— Problem details —
Among the records that follow, find the line with "#nasional (61, 1925)" and the line with "Image resolution: width=768, height=1759.". Set down those lines and all lines between them exactly, without adding anything.

Data records:
|---|

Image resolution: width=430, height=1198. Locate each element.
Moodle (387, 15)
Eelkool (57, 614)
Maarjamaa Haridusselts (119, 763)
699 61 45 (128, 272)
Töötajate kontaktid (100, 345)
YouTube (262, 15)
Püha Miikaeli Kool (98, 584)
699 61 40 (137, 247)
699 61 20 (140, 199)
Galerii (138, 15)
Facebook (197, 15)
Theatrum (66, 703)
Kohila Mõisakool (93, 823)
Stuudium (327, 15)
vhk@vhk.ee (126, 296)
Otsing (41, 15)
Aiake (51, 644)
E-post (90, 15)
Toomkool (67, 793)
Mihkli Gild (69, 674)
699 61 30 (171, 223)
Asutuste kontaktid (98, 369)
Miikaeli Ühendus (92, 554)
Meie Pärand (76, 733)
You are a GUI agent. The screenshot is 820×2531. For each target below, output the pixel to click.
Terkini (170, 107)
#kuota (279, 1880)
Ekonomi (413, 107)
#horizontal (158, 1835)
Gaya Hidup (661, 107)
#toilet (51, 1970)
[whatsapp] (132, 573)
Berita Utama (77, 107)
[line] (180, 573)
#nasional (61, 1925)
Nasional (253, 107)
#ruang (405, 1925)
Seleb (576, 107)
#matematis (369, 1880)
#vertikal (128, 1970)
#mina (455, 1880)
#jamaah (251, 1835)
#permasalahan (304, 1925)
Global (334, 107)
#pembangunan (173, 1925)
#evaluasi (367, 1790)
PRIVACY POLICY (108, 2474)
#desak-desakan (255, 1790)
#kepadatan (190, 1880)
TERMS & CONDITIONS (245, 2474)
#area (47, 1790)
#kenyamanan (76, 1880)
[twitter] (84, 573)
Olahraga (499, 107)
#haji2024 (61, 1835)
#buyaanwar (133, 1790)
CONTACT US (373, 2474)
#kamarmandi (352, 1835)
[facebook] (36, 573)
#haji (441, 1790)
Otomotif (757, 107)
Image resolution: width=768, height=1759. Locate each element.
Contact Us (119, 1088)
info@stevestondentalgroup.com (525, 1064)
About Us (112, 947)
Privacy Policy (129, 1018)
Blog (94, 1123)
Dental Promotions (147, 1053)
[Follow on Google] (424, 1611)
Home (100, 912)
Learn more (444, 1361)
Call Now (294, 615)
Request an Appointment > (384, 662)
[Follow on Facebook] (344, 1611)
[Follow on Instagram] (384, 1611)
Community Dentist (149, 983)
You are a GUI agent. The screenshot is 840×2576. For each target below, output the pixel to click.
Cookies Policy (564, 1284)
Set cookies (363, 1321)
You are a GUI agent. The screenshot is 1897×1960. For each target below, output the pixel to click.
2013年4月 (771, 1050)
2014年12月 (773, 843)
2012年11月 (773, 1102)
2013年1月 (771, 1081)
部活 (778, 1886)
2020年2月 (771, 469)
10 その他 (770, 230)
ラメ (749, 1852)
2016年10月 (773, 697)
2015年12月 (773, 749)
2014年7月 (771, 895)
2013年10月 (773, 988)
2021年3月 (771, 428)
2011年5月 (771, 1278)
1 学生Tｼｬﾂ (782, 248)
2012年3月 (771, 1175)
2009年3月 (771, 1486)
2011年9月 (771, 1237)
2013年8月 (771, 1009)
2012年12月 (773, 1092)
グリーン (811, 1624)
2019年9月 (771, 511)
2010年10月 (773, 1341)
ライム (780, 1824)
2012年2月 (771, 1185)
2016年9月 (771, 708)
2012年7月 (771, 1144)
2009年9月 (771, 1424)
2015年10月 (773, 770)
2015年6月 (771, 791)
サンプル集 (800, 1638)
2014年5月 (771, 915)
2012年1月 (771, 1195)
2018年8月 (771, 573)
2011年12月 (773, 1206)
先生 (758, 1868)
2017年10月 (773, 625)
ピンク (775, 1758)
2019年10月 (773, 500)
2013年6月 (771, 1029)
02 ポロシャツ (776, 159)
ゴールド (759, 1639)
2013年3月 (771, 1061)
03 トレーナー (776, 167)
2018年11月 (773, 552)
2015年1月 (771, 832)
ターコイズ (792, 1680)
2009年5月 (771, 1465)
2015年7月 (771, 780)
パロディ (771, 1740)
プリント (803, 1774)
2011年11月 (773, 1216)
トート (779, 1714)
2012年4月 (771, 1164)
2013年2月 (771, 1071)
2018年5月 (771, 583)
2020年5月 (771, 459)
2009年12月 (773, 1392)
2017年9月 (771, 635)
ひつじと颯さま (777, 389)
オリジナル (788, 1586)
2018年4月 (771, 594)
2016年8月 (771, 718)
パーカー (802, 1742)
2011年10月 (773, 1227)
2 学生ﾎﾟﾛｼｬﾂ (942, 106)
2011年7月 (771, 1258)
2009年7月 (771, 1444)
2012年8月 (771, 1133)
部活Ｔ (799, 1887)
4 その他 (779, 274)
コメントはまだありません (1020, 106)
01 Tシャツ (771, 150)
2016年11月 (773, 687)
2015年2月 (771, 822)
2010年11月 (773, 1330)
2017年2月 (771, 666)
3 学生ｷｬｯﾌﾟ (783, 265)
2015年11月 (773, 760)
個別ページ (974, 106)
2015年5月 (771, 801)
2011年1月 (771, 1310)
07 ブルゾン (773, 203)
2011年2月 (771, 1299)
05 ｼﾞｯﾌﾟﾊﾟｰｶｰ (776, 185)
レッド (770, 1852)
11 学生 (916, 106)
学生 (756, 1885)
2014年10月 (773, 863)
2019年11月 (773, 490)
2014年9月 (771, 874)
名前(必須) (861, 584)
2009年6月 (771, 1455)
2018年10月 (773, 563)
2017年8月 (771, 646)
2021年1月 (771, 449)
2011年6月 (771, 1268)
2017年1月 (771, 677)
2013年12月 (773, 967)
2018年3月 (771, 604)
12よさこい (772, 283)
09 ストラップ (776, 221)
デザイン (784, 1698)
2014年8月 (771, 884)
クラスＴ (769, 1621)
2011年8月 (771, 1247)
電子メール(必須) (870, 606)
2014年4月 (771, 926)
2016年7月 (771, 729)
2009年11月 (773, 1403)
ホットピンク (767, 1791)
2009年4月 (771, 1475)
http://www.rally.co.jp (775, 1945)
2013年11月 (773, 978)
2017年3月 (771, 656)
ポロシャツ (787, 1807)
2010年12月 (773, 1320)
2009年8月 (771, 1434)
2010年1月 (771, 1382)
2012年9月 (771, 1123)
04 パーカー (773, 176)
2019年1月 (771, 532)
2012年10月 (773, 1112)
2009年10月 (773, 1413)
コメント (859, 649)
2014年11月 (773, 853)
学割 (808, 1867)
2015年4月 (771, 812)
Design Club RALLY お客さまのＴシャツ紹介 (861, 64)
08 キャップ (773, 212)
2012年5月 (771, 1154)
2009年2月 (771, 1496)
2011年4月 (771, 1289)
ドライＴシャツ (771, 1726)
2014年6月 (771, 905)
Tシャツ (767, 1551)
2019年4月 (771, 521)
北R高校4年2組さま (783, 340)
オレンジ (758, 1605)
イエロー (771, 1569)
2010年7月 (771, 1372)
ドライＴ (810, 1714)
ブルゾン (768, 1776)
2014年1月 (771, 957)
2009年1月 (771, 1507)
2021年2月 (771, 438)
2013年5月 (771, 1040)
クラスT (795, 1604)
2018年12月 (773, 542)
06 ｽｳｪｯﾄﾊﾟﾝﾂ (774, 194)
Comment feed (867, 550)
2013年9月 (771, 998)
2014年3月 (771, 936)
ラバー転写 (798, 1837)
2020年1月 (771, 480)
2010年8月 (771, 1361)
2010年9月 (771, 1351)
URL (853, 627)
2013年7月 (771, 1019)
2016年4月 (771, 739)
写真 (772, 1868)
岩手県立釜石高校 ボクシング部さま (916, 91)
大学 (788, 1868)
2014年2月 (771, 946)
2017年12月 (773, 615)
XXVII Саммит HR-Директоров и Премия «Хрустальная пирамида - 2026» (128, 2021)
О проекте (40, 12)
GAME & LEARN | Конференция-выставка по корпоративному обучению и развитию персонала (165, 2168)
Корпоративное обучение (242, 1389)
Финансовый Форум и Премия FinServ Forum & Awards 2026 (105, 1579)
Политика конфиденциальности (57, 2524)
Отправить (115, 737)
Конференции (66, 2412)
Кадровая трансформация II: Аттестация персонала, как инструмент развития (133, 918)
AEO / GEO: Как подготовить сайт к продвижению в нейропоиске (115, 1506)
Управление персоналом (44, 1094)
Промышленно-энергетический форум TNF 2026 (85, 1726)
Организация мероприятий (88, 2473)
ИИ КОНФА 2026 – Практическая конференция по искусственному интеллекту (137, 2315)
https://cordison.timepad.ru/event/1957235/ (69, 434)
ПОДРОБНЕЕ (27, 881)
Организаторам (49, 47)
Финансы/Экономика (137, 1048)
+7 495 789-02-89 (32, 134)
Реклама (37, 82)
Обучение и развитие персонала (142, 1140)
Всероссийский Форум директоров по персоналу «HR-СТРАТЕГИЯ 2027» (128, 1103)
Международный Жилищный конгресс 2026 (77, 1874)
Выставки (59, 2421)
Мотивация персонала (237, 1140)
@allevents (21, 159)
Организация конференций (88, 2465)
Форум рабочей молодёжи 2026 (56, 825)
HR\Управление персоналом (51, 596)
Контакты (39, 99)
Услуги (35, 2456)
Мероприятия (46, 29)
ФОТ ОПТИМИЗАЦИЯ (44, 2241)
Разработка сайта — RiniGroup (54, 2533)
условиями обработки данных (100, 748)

|---|

— The completed task —
#nasional (61, 1925)
Nasional (253, 107)
#ruang (405, 1925)
Seleb (576, 107)
#matematis (369, 1880)
#vertikal (128, 1970)
#mina (455, 1880)
#jamaah (251, 1835)
#permasalahan (304, 1925)
Global (334, 107)
#pembangunan (173, 1925)
#evaluasi (367, 1790)
PRIVACY POLICY (108, 2474)
#desak-desakan (255, 1790)
#kepadatan (190, 1880)
TERMS & CONDITIONS (245, 2474)
#area (47, 1790)
#kenyamanan (76, 1880)
[twitter] (84, 573)
Olahraga (499, 107)
#haji2024 (61, 1835)
#buyaanwar (133, 1790)
CONTACT US (373, 2474)
#kamarmandi (352, 1835)
[facebook] (36, 573)
#haji (441, 1790)
Otomotif (757, 107)
Image resolution: width=768, height=1759. Locate each element.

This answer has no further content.